The relationship between weighting function \(W_{{i_m'},{i_m}}\) and its four parameters λ0, λ1, p and q. We plot ranking score \(W_{{i_m'},{i_m}}\) against various item frequency counts \(c_k^{m^\prime}\) from 0 to 20. (a) We fix λ0 = 0.02, p = 0.02 and q = 0.010, and vary λ1 ∈ {0.03, 0.04, 0.1, 0.4, 5}. (b) We fix λ0 = 0.02, λ1 = 0.04 and p = 0.02, and vary q ∈ {0.020, 0.018, 0.016, 0.014, 0.012, 0.010}

Therefore, it is intuitively desirable to approximate these two characteristics separately. Following the discussion in (Robertson and Walker 1994), we choose the function \(c_{k}^{m^\prime}/(k_3+c_{k}^{m^\prime})\) (where k 3 is a free parameter), which increases from zero to an asymptotic maximum, to model the monotonic increase with respect to the item frequency counts. Since the probabilities q and p cannot be directly estimated, a simple alternative is to use the probabilities of the presence of the item, i.e. \(P({l^{m^\prime} > 0} |i_m ,r)\) and \(P({l^{m^\prime} > 0} |i_m,\bar{r})\) to approximate them respectively. In summary, we have the following ranking function:

$$ W_{u_k,i_m} \approx \left( \sum_{\forall m':c_k^{m^\prime} > 0} \frac{c_k^{m^\prime}}{k_3+c_k^{m^\prime}}\hbox{ln} \frac{{P({l^{m^\prime} > 0} |i_m ,r)P({l^{m^\prime}=0} |i_m ,\bar{r})}} {{P({l^{m^\prime} > 0} |i_m ,\bar{r})P({l^{m^\prime}=0} |i_m ,r)}} \right) $$
(16)

where the free parameter k 3 is equivalent to the normalization parameter of within-query frequencies in the BM25 formula (Robertson and Walker 1994) (also see Appendix A), if we treat a user profile as a query. \(P({l^{m^\prime} > 0} |i_m,r)\) (or \(P({l^{m^\prime} > 0} |i_m,\bar{r})\)) is the probability that item m′ occurs in a profile of a user who is relevant (or non-relevant) to item i m . Equation 16 essentially decouples frequency counts \(c_k^{m^\prime}\) and presence (absence) probabilities (e.g. P(l m > 0 |i m r)), thus largely simplifying the computation in practice.

Next, we consider the probability estimations of presence (absence) of items in user profiles.
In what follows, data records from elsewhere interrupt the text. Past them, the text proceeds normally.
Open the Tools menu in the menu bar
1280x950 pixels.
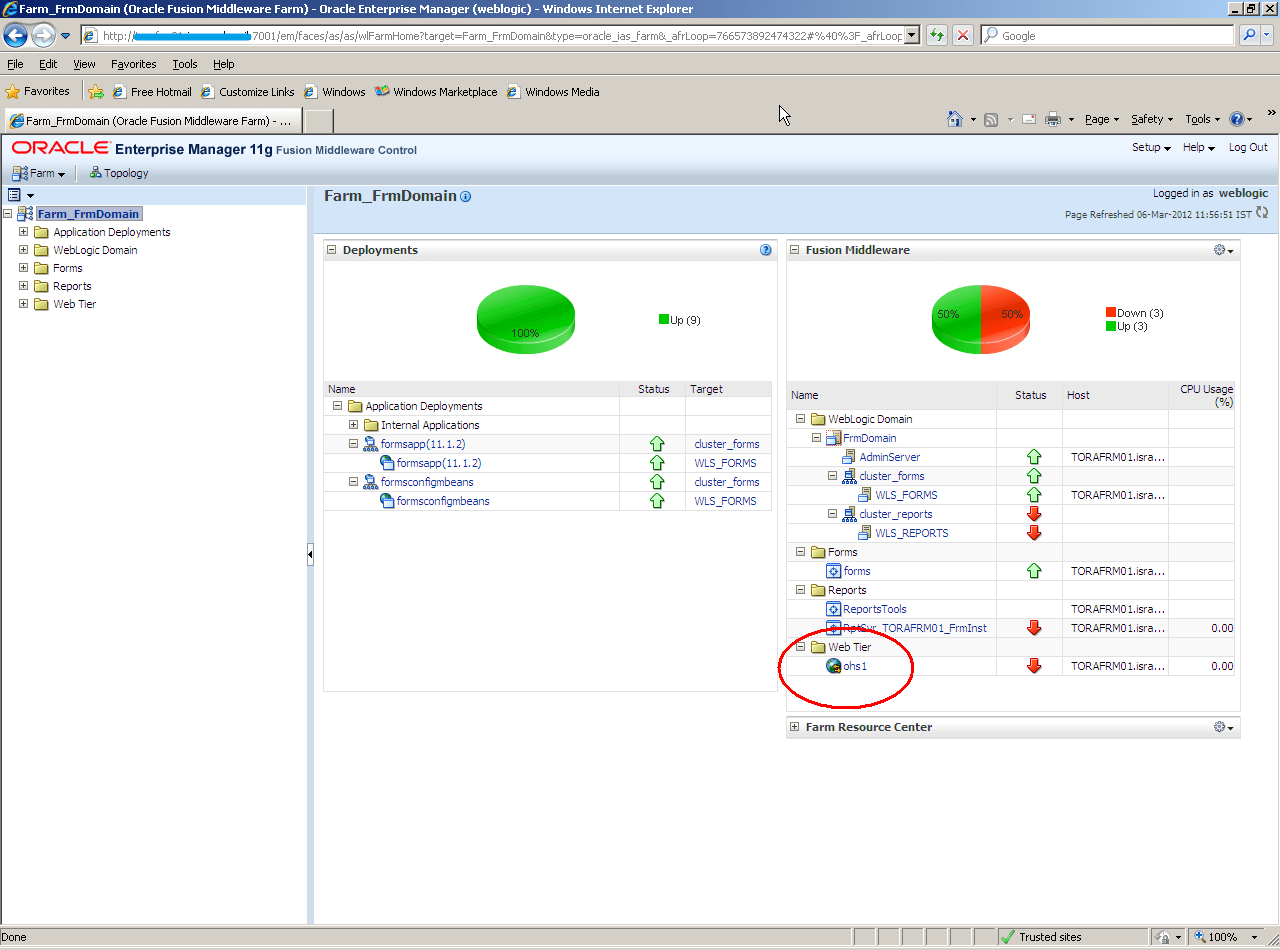[184, 63]
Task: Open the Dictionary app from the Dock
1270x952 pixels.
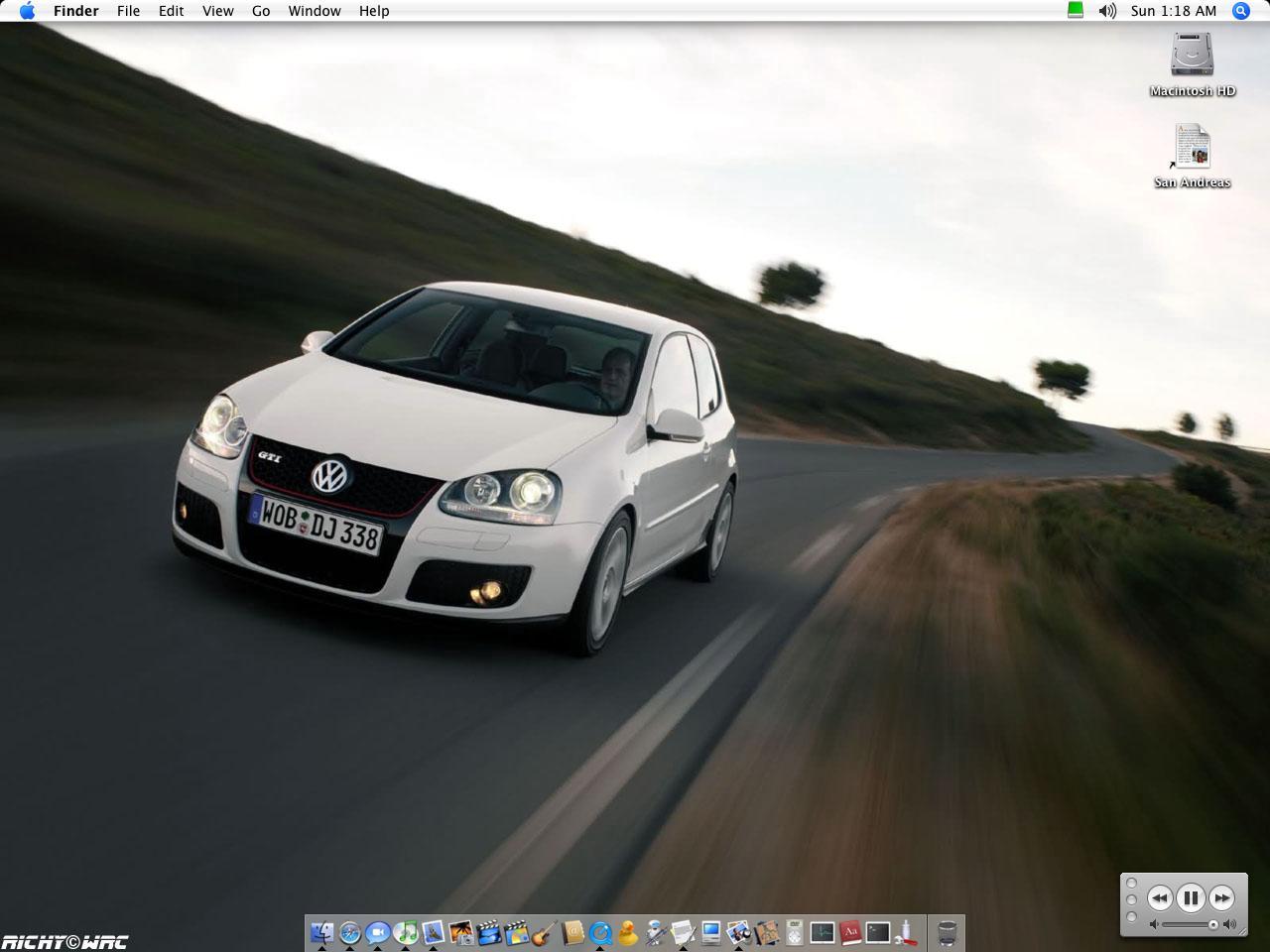Action: click(x=851, y=932)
To handle data sparseness, different from the Robertson-Sparck Jones probabilistic retrieval (RSJ) model (Robertson and and Sparck Jones 1976), we propose to use Bayesian inference (Gelman et al. 2003) to estimate the presence (absence) probabilities. Since we have two events, either an item is present (l m > 0) or absent (l m = 0), we assume that the probability follow the Bernoulli distribution. That is, we define \(\theta_{m^{\prime},m}\equiv P({l^{m^\prime} > 0} |i_m,r)\), where \(\theta_{m^{\prime},m}\) is regarded as the parameter of a Bernoulli distribution. For simplicity, we treat the parameter as a random variable and estimate its value by maximizing an a posteriori probability. Formally we have

$$ \hat{\theta}_{m^{\prime},m}=\mathop{\hbox{argmax}}\limits_{\theta_{m',m}} p(\theta_{m',m}|r_{m',m},R_{m};{\alpha_r,\beta_r}) $$
(17)

where R m denotes the number of user profiles that are relevant to an item i m , and among these user profiles, \(r_{m^{\prime},m}\) denotes the number of the user profiles where an item \(i_{m^{\prime}}\) is present. This establishes a contingency table for each item pair (shown in Table 1). In addition, we choose the Beta distribution as the prior (since it is the conjugate prior for the Bernoulli distribution), which is denoted as Beta r , β r ). Using the conjugate prior, the posterior probability after observing some data turns to the Beta distribution again with updated parameters.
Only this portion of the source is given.